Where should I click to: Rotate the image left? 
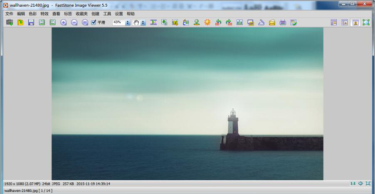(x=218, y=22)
# # # #
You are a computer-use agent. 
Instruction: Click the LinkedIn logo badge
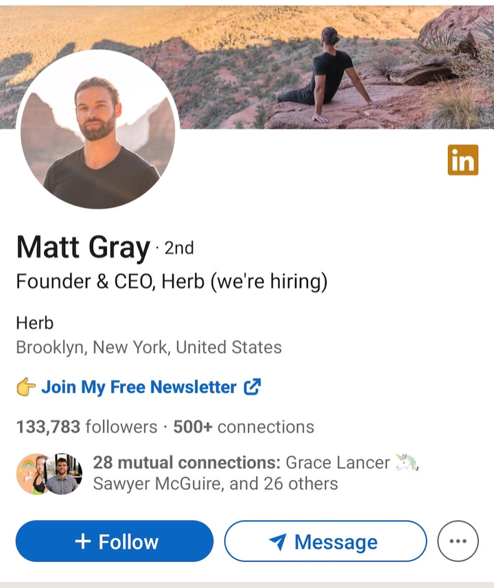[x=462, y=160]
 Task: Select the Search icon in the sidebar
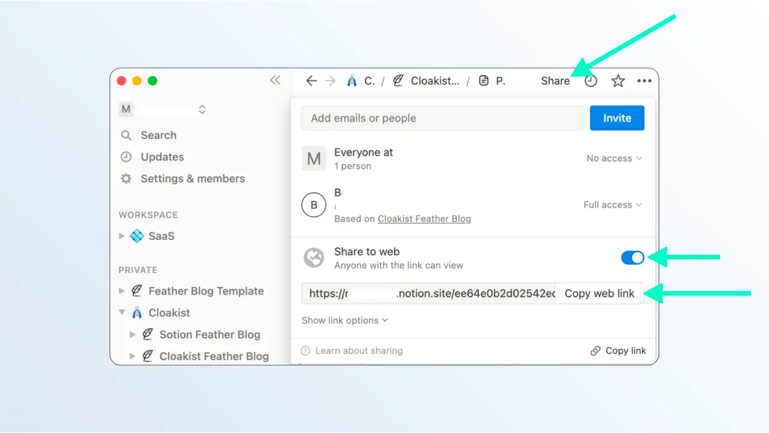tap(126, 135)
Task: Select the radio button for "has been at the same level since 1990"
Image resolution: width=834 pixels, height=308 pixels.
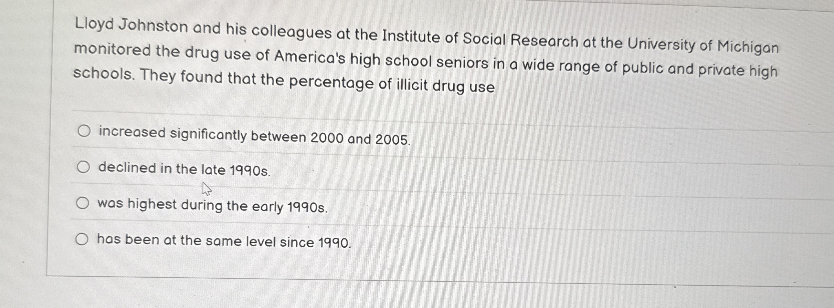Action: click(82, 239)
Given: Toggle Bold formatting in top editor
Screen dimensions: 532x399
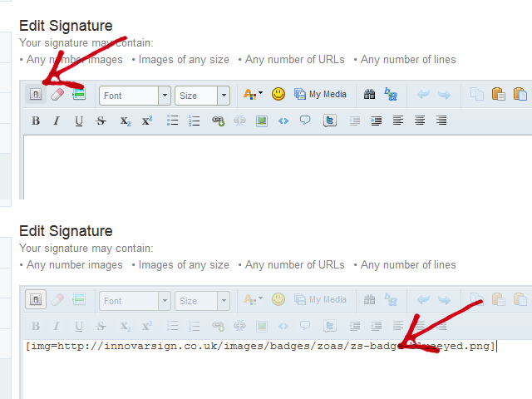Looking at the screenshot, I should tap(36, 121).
# # # #
Aim of the exercise. Copy out the lines from the one containing "Given: Toggle Bold formatting in top editor" through the one containing "Looking at the", leaving out the pictures.

Exercise answer.
Given: Toggle Bold formatting in top editor
Screen dimensions: 532x399
Looking at the screenshot, I should tap(36, 121).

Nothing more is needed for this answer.